Where does the string "screenshot" appear in the listing below? Copy every line where it does.

------------------------------------------------------------------------

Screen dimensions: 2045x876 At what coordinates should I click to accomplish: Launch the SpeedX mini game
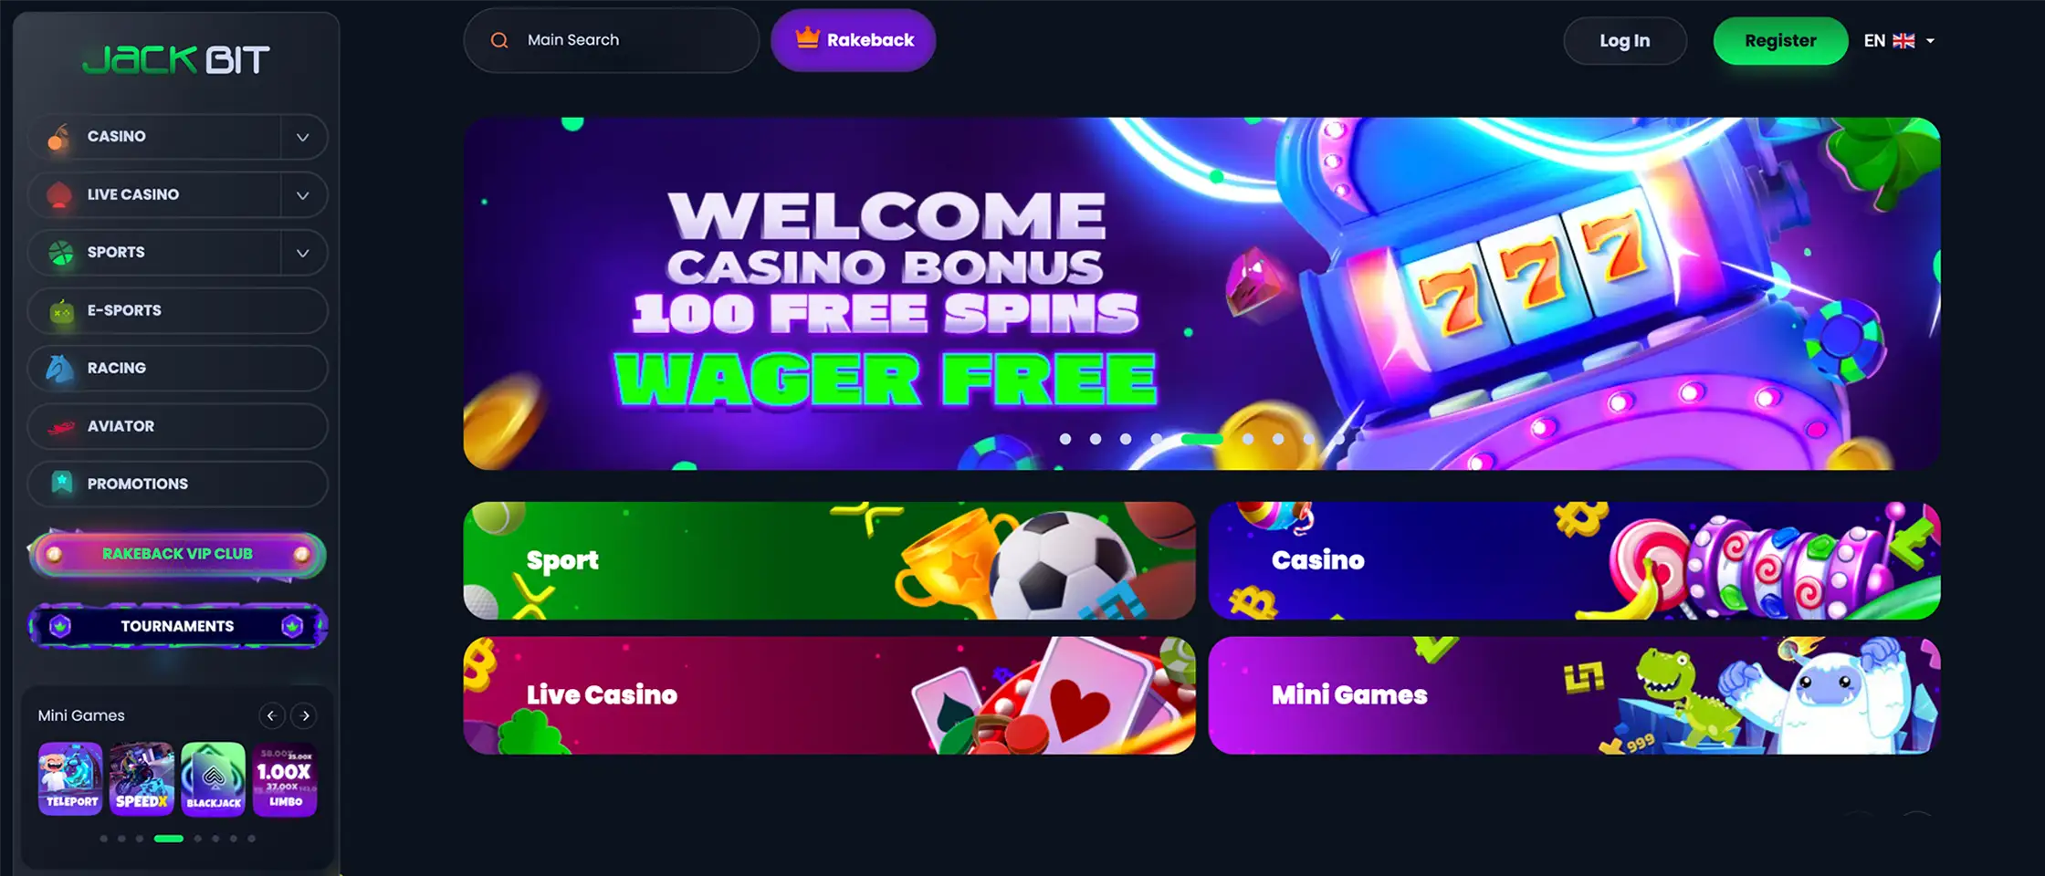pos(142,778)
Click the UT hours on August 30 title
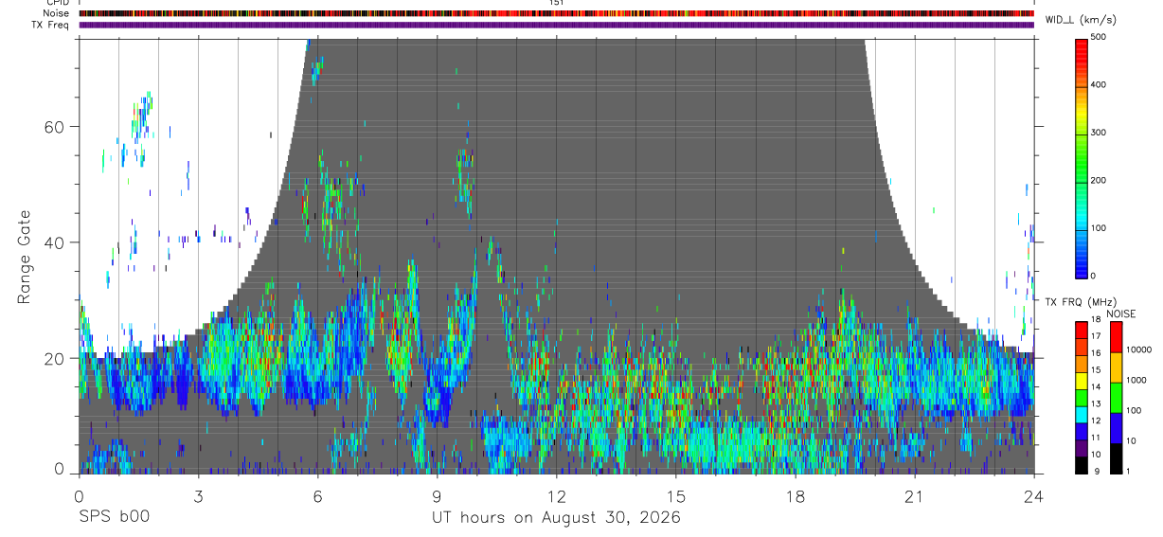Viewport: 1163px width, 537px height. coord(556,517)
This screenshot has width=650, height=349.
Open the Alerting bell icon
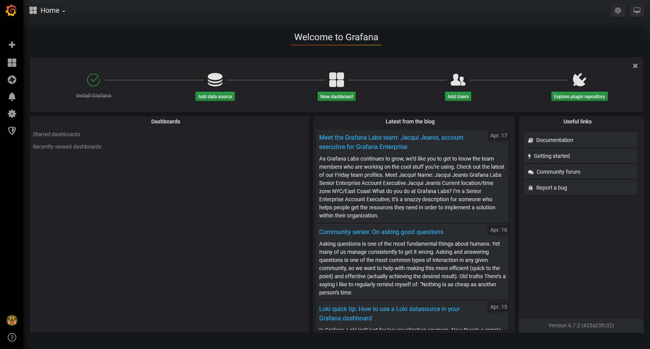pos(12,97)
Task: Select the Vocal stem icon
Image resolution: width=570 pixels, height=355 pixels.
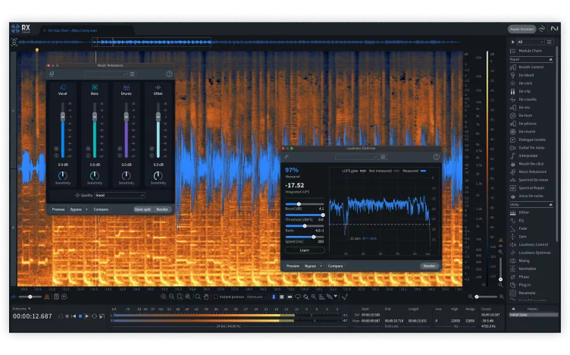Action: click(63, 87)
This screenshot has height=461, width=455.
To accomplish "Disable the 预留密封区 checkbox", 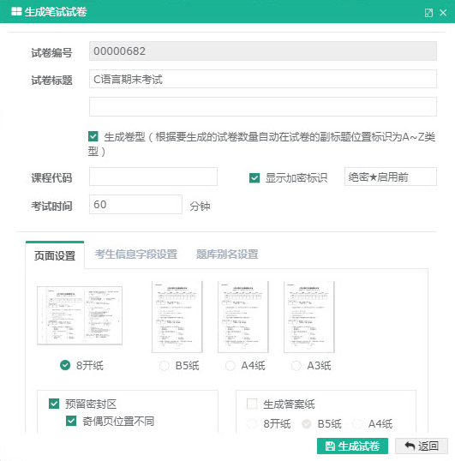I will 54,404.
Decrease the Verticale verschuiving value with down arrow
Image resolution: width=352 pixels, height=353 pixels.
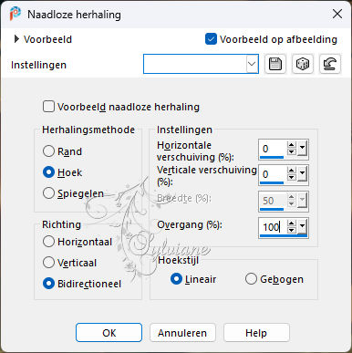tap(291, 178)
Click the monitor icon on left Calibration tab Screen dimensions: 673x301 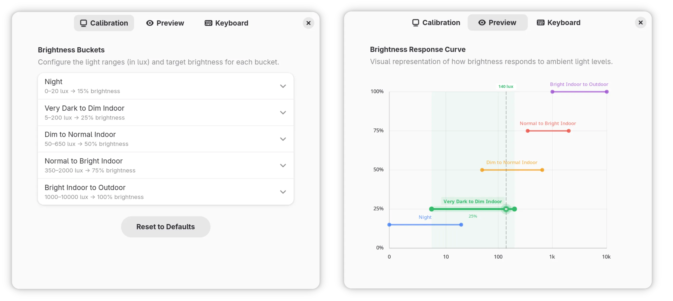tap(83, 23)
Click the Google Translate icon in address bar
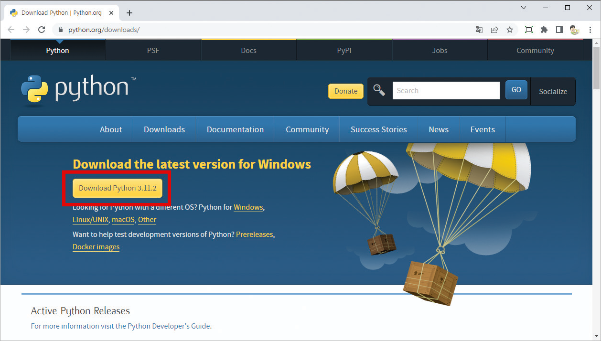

------------------------------------------------------------------------

#### [RESPONSE BELOW]
This screenshot has width=650, height=349.
This screenshot has height=461, width=455.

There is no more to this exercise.